The Department for Children, Schools and Families is trying to play down reports that its ContactPoint database of children will be used by police to prosecute offenders.


Officials dismessed a report in the Daily Telegraph that claimed the child database would be used by police officers to search for criminality and help them launch prosecutions against those on the database "even long after they have reached adulthood".

“This is scaremongering - pure and simple," said a DCSF spokesperson. "ContactPoint will improve services to young people, including safeguarding vulnerable children - it will not exist to detect crimes nor be open for users to 'trawl' for prosecution evidence."

However, the DCSF spokesperson admitted that police can access the database with permission: "To access ContactPoint to prevent or detect crime or for the prosecution of offenders, police would have to make a special request directly to the Secretary of State or local authority and make a clear, exceptional case for disclosure. This will be decided on a case by case basis."

The government’s £224m database was conceived after the Victoria Climbie case to help social workers, schools, GPs and other professionals to share information if they suspect a child is in danger. It will include the names, ages and addresses of everyone under 18 in England as well as information on their parents, GPs, schools and support services such as social workers.

But civil liberties groups have criticised the government for extending the original scope of the project to give the police access, and to store the information long past the child turns 18.

Michael Parker, a spokesperson from campaigning organisation No2ID, said: "It makes a mockery of any idea of parent-child confidentiality. It's one thing to say police need access to fight crime, it's another to create a database for the protection of children, and then use it across government. This was never about the protection of children."

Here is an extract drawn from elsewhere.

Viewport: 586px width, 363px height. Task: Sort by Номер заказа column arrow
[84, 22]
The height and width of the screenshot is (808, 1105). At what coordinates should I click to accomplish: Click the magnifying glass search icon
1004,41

Parker also lambasted government's use of IT after a year plagued by serious data breaches. "Whitehall's system infrastructure needs to undergo radical surgery before the government can be seen as a respectful user of both new technology and personal information. This government has a legacy of using technology to acquire information without vision on what it is used for, how it will be used, who will use it, how it will be stored and how it will be secured."

Policy director Gareth Crossman at human rights group Liberty said: "Liberty is concerned that putting every child on the database might make it more difficult to identify the truly vulnerable because of the vast amount of data which must be sifted through. Unfortunately it seems that increasingly the rationale behind ContactPoint is not child protection but the creation of another mass surveillance database.”

Responding to claims that data on ContactPoint will be held after children reach adulthood, the Department said, "ContactPoint records will only ever hold very basic identifying information and will not contain case notes - and young people's details will only remain on the database after their 18th birthday with their informed, explicit consent."

According to the ContactPoint website, authorised users will be able to access the database in three ways: a secure web link; through some existing case management systems; or, if they don’t have access to appropriate IT systems, through another authorised user.

ContactPoint will begin operation in October this year, as part of the government's Every Child Matters programme to improve children’s services.